On the net we can find a lot of articles about creating roadmaps (Example: How to create a product roadmap). In addition we have to look at the applied context with respect to a team, state of technology, evolution of customer demands, trends in the market, budget, etc. Of most significance is the willingness to embrace unknowns. Any attempt to craft roadmaps means we have to assert a direction and intent. Some organizations are willing to have bold stance (after due diligence and analysis) while several organizations are not prepared. This can be a challenge in bringing along team and organization. I had found that crafting tentative roadmaps that I call directional roadmaps are useful to get conversations started. Repeated discussions and refinements can help us frame a solid path forward.

Here are a few tips that can help in creating such directional roadmap.
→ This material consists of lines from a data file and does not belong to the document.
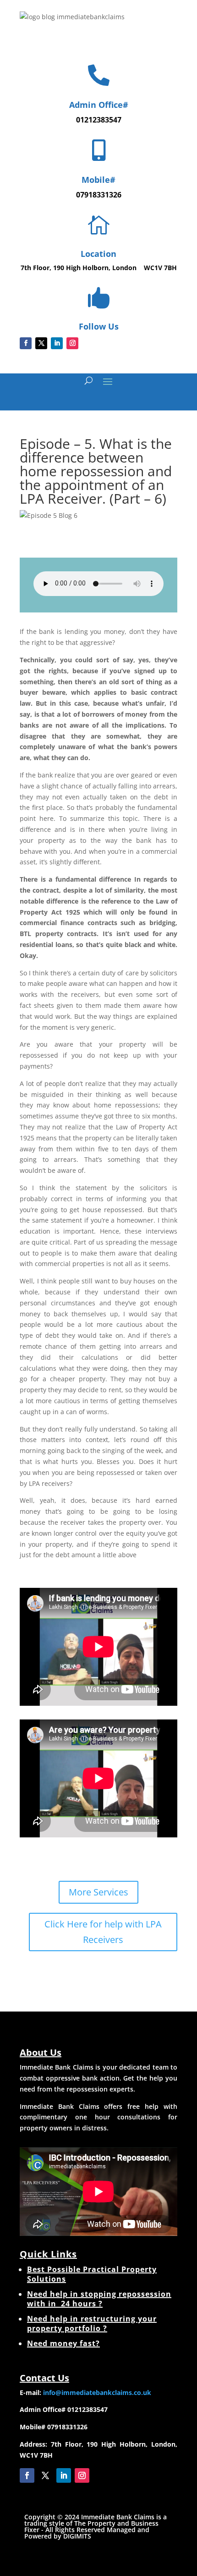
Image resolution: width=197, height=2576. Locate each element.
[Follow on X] (41, 343)
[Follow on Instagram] (72, 343)
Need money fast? (63, 2343)
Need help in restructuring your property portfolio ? (92, 2323)
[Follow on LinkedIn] (57, 343)
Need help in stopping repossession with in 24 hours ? (99, 2299)
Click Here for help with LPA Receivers (103, 1932)
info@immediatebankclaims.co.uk (97, 2392)
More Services (98, 1892)
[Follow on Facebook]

    • Start with an end in mind
    • Create a list based on no constraints (aka brainstorm list)
    • Inventory the current technology landscape to know issues
    • Inventory the past few months (up to a couple of years) of items completed. Past is a good indication for future demands.
    • Ask the engineers on demands (without commitment)
    • Ask customers or customer champs (sales + marketing) on opportunities
    • Assign priority and sort items
    • Cluster the list of items into macro groups
    • Craft themes for the clusters
    • Assign items and clusters on a timeline
    • Share and gain feedback on the draft created
    • Iterate and repeat above steps a few times

Above steps can get us in the direction of crafting a roadmap for what is possible. The next big step in the journey is to convert the possible into the feasible. By feasible, I mean we apply the budget and capacity on when to tackle the problems. Separately we also need to line up support on who can get this work done to turn the feasible items into delivered items.

The entire preparation may take a few days for the first time. Do not loose heart. I had done such directional roadmaps for tens of  projects. Take small steps and we will be surprised at what we find we had created at the end of the preparation.